--- THE TASK ---
Present the data below as a Markdown table with the columns "No." and "Text", one row per line and blank lines omitted. Leave the pictures out of the table.
- - - -
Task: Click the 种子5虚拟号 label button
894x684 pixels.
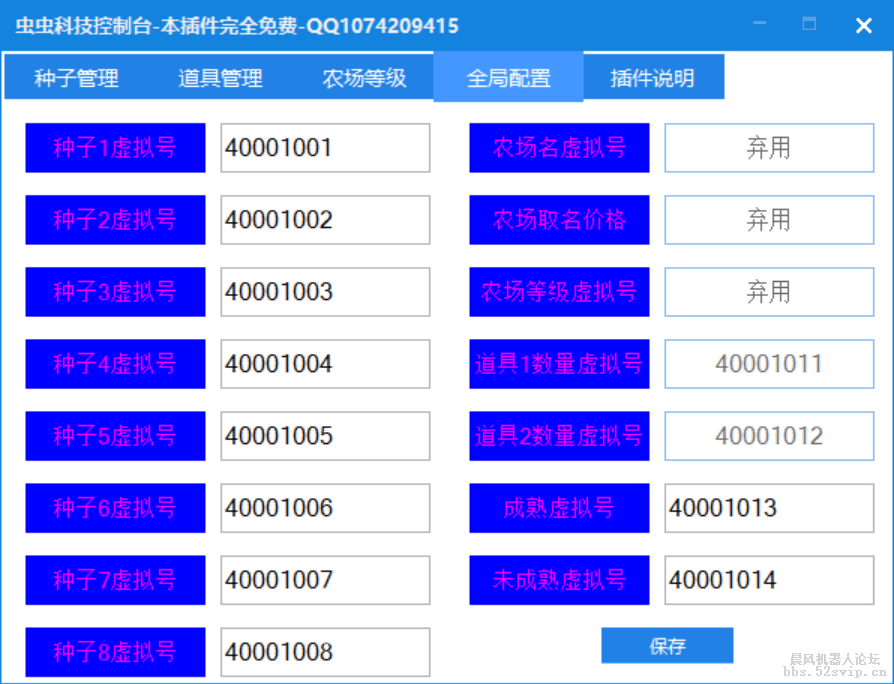Action: point(114,436)
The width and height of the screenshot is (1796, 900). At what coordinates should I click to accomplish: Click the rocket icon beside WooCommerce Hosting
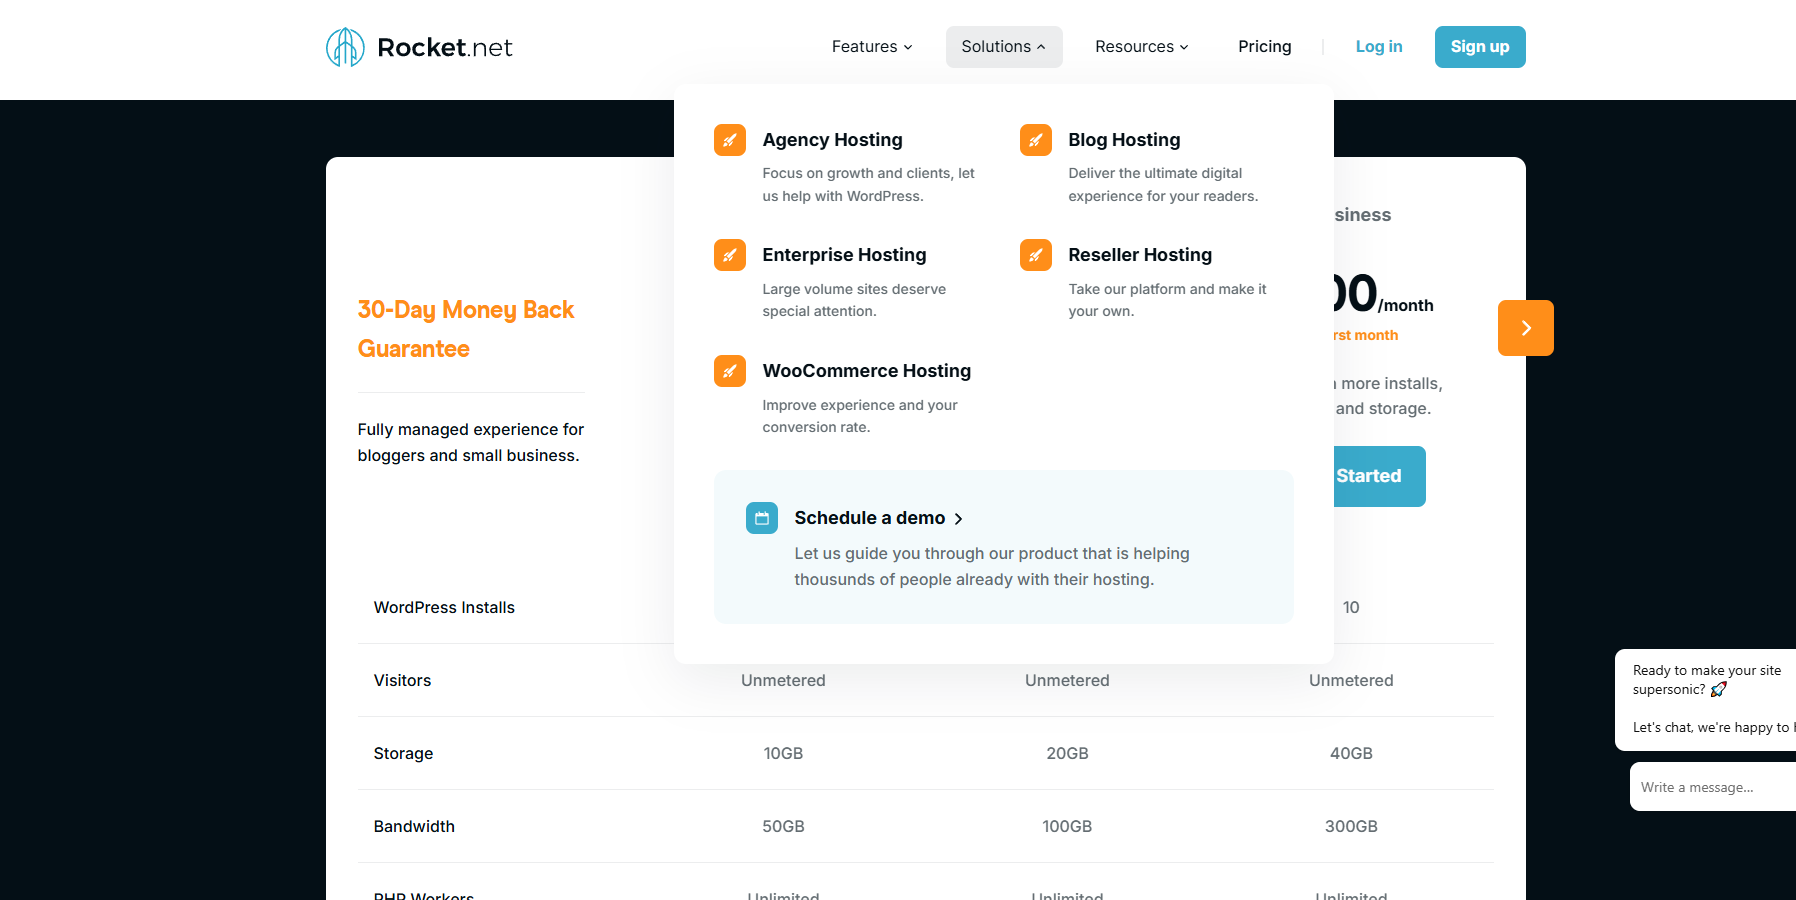tap(729, 371)
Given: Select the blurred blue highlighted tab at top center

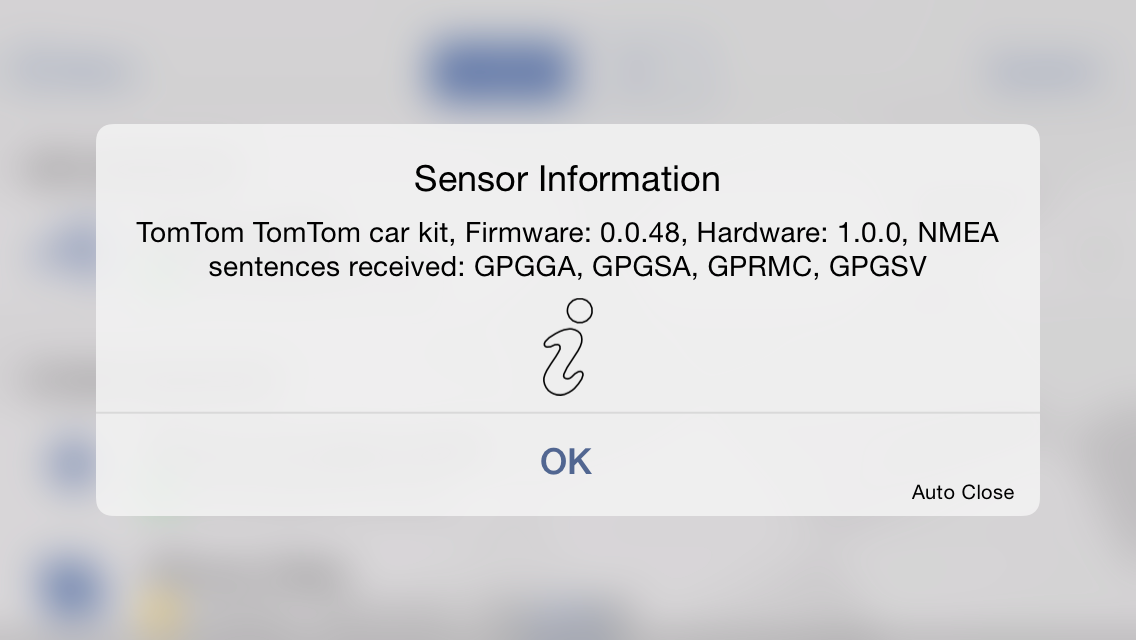Looking at the screenshot, I should (x=500, y=72).
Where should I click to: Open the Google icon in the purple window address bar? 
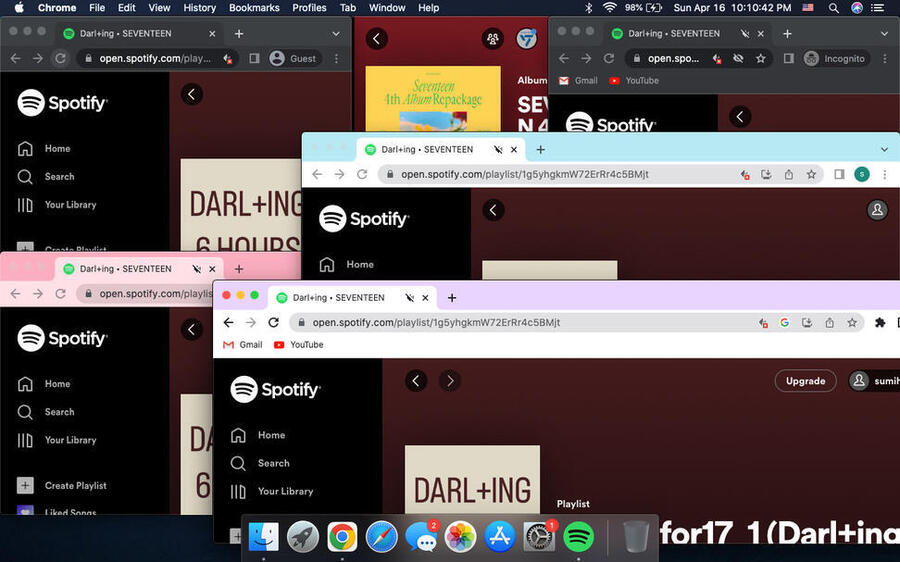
- - - -
--- CORRECT ANSWER ---
| No. | Text |
|---|---|
| 1 | Task: Click the 种子5虚拟号 label button |
| 2 | 894x684 pixels. |
| 3 | Action: point(114,436) |
| 4 | The width and height of the screenshot is (1796, 900). At what coordinates should I click to accomplish: Click the rocket icon beside WooCommerce Hosting |
| 5 | tap(729, 371) |
| 6 | Given: Select the blurred blue highlighted tab at top center |
| 7 | Looking at the screenshot, I should (x=500, y=72). |
| 8 | Where should I click to: Open the Google icon in the purple window address bar?  |